With a long summer, custodial staff were able to achieve high marks during Connellan’s annual tour of the schools, but that wasn’t the only impressive factor in reports to the BOE.
Elementary teachers were more than satisfied with the students, especially kindergarteners, for their maturity and knowledge.
This year’s three BOE student representatives were announced, Samantha Martins, Samantha Steeves, and Joseph Martin, and the group made its report. Martins reported a considerably larger freshman class, containing about 580 students.
Upperclassmen were invited to the college fair on Sept. 14 where more than 100 colleges were present. Further, the high school’s open house was Sept. 15 for parents to walk through their children’s daily schedule.
Steeves said that sports and extracurricular activities began, noting football’s preseason win over Xavier, 42-7. Pizza night was scheduled for Sept. 13 at SHS, where all local pizza restaurants showed representation.
Southington’s director of summer programs, Dave DeStefano, spoke about the successful summer school and camp programs. Middle and elementary incentive programs started July 5, while the 18-day high school program began June 30. The programs have grown in enrollment over the years, and proved to be beneficial.

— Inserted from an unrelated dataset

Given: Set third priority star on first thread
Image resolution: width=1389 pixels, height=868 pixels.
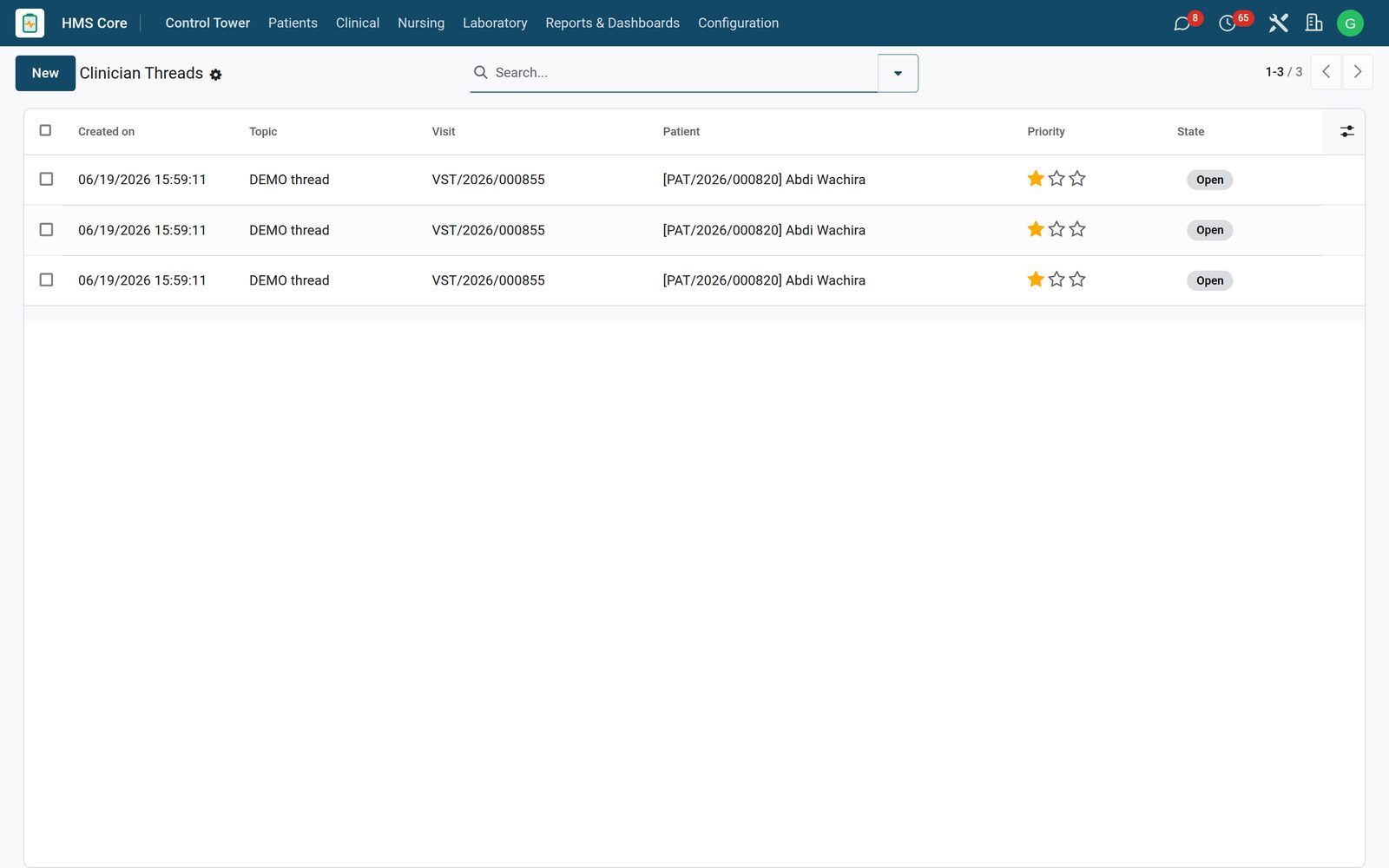Looking at the screenshot, I should [1077, 179].
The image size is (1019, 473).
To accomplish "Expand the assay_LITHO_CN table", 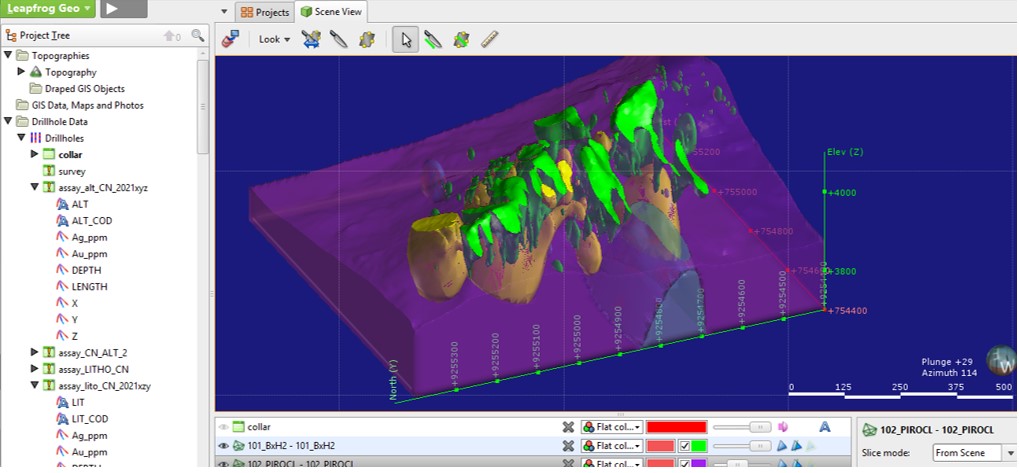I will click(35, 369).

“Every student that attended was able to get a credit back,” DeStefano said.
Camp Invention met enrollment capacity by April 3, and Southington was the first district in Connecticut to meet the maximum. The one-week camp is a hands-on environment for young students to explore and show their creativity.
DeStefano said he believes the re-designed website aided in promotion and enrollment in both summer school programs and Camp Intensive. The special education department had new features to report this year. For the first time in district history, all paraprofessionals were in one place at one time for professional development training which came from the new contract.
A new fifth-year program piloted this year for special education students ages 18-21 called Southington’s Transitional Education in Life Learning and Adult Responsibilities (STELLAR). Hosted by Lincoln College, the program is designed for students to be with people their own age, learning life skills through various learning mechanisms.
With just a few weeks under their belts, students already have many programs to take advantage of this year. The Board said they were pleased with the positive feedback they received upon schools’ start, and Connellan said it was a “really good and smooth opening all the way around.”